An interesting set of studies reported in the 2003 Journal of Behavioral Finance suggest that perceptual biases in what we see can skew our trading and investment decisions.
Specifically, when investors see a chart that has a salient high point, they are more likely to want to buy that stock. When the chart depicts a salient low point, they are more apt to sell. In the words of the authors, "expectations about future prices assimilated to extreme past prices."
The authors found that, when a chart contained a highly noticeable high point, traders listed more favorable features of the stock; when the chart depicted a salient low, more negative aspects of the stock were emphasized. Their analyses suggest that charts affect investors by providing them with enhanced access to either positive or negative information about the stock. In other words, our processing of the chart creates a selective bias in retrieval, leading us to view shares in artificially positive or negative ways.

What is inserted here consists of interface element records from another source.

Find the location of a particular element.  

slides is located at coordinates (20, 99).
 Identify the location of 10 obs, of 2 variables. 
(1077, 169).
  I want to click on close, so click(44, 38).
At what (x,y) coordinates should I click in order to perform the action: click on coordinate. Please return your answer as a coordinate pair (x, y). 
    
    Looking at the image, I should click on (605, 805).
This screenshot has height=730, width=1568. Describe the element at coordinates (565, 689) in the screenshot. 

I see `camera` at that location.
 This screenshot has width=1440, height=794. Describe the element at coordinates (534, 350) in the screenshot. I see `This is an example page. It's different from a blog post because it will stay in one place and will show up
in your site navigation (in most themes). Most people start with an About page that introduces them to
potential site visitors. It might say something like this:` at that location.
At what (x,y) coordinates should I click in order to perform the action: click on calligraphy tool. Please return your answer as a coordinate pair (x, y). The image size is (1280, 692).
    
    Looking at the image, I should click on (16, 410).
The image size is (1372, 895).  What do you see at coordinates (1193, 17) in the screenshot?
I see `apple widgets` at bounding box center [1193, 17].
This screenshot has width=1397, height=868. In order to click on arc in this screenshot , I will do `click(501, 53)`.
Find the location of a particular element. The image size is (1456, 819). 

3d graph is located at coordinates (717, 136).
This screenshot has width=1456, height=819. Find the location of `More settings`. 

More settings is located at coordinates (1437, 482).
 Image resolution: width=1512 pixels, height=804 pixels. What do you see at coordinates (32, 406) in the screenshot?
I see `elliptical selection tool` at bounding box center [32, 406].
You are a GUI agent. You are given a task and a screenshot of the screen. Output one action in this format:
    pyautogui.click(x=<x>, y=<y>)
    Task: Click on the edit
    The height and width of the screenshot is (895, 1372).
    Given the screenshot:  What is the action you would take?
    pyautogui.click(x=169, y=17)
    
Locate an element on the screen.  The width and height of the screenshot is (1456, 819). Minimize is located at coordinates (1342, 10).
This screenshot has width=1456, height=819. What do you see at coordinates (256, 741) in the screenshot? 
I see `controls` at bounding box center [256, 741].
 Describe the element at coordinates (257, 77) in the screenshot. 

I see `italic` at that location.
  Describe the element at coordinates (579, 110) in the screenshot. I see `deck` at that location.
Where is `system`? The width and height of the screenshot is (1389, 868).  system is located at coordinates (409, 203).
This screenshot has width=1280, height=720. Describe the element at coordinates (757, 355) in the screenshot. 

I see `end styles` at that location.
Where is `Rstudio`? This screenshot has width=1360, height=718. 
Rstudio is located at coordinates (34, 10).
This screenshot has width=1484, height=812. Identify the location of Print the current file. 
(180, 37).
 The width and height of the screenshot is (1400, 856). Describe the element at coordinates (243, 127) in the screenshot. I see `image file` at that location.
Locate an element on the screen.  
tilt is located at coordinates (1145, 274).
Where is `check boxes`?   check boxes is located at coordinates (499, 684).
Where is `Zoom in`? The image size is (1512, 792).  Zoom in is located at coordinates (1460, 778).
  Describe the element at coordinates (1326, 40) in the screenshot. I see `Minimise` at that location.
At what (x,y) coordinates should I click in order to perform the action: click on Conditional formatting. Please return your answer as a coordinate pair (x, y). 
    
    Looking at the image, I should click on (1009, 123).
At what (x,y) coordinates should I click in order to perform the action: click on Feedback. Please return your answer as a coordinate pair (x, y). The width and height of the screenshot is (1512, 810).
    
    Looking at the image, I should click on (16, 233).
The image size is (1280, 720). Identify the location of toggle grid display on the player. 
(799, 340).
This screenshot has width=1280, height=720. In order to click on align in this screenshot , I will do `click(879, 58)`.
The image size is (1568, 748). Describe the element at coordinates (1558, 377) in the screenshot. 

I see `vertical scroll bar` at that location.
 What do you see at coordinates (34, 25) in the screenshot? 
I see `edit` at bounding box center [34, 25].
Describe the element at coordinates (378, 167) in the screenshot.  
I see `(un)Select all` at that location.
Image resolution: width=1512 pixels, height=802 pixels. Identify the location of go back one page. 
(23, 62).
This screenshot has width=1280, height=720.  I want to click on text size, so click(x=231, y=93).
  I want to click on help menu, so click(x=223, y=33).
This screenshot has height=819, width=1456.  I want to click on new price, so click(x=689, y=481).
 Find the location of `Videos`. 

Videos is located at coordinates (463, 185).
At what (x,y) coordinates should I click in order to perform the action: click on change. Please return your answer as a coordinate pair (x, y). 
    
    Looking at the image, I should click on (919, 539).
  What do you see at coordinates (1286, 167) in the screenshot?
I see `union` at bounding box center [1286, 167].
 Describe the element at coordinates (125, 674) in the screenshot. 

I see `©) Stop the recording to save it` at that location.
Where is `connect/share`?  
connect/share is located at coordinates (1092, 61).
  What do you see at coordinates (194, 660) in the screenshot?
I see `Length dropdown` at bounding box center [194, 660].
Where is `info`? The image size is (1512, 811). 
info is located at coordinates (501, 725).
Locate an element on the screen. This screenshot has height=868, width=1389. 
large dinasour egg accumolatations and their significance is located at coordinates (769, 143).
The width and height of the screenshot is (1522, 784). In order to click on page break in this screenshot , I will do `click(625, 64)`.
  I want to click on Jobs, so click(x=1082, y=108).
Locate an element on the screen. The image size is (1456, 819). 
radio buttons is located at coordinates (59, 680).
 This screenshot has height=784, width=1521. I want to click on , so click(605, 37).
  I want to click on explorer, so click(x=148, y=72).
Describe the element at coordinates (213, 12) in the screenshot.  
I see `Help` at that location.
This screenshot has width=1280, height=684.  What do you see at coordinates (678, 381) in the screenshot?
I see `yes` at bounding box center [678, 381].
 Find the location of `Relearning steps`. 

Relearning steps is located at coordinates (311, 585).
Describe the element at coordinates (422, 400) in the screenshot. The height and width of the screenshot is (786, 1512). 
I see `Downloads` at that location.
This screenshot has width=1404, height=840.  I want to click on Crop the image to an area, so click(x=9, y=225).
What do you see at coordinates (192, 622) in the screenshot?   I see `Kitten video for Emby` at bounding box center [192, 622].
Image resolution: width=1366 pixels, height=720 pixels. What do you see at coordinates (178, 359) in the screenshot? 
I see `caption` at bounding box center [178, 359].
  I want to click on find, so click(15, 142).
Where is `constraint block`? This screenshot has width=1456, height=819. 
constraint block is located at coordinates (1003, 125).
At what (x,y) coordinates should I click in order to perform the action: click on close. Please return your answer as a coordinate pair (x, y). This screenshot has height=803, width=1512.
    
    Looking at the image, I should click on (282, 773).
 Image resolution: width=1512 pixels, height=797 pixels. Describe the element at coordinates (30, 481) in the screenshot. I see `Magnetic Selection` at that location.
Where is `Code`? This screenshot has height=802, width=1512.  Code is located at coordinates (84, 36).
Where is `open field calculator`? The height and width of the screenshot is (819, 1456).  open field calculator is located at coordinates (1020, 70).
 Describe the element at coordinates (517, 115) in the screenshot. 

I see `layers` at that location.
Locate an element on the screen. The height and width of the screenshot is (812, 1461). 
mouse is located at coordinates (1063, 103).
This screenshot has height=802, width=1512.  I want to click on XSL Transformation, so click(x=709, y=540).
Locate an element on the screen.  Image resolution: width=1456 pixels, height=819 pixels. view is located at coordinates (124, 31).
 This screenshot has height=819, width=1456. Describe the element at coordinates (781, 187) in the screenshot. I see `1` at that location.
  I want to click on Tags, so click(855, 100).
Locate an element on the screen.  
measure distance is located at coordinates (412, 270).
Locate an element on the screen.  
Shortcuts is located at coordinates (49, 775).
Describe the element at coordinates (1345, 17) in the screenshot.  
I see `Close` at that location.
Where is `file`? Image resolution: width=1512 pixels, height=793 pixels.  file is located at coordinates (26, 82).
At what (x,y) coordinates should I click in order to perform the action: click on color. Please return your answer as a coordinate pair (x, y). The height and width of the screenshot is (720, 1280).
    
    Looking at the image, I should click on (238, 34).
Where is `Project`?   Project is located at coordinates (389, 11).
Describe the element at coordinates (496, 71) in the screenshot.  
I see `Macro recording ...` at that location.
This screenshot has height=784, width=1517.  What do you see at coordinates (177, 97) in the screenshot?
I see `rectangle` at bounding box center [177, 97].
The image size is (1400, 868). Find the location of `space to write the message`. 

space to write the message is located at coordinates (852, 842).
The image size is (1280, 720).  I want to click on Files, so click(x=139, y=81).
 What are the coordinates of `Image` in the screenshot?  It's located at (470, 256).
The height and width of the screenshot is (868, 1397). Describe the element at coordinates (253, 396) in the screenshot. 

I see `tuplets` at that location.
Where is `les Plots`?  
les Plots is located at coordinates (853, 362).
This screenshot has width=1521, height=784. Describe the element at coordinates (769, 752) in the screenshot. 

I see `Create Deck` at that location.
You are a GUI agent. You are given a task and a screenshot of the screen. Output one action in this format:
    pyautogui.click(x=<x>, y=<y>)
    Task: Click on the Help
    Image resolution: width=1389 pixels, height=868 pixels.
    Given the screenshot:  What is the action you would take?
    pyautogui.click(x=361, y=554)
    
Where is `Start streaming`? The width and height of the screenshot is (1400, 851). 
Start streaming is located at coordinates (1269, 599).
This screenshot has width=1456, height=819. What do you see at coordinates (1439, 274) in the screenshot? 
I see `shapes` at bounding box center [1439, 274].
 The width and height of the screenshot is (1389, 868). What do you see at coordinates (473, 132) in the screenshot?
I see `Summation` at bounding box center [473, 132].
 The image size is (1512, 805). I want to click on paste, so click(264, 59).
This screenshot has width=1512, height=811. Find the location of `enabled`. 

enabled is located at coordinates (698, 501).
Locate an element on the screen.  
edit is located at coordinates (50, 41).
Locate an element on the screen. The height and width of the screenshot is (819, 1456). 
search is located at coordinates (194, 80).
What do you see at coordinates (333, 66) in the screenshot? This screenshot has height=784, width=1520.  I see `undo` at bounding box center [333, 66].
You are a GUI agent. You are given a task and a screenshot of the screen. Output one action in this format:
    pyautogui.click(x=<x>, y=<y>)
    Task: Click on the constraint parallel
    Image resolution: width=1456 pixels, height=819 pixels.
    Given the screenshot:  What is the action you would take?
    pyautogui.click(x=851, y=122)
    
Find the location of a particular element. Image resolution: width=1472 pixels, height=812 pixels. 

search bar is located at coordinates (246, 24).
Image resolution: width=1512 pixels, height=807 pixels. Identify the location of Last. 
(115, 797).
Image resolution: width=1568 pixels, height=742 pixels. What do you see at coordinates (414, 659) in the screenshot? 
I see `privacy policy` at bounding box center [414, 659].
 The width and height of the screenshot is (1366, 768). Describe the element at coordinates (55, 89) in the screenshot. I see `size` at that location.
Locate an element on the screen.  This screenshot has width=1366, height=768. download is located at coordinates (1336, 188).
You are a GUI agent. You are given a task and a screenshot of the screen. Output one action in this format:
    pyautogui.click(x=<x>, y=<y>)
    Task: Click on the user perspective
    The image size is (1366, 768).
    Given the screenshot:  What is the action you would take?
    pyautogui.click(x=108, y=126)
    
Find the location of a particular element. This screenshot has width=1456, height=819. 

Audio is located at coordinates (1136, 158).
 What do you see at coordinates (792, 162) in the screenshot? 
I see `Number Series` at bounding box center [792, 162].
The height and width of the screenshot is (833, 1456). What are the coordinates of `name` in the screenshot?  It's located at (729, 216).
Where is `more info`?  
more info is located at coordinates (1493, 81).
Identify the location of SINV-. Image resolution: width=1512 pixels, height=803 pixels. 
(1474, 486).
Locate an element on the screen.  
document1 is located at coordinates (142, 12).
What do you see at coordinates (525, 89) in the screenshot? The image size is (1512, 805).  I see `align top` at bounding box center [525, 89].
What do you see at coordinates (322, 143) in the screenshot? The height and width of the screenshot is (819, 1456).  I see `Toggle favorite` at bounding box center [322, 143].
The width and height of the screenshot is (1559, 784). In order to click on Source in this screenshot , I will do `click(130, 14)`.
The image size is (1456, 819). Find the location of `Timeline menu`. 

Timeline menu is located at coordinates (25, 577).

It isn't too far from the authors' finding to a broader psychological hypothesis that *any* highly salient feature of a trading situation may skew information retrieval, perception, and action. For instance, the salient information may be a recent large gain or loss; a dramatic market move; or a piece of news. Trading what we see might be dangerous for the same reason that it is dangerous to trade what we hear or what we feel.
When one facet of a situation becomes highly salient to us, we overweight it in our perception and information processing. Our ability to view the entire situation in perspective is compromised. What is most obvious in a chart--or in our minds--may not be an accurate reflection of underlying supply and demand in a marketplace.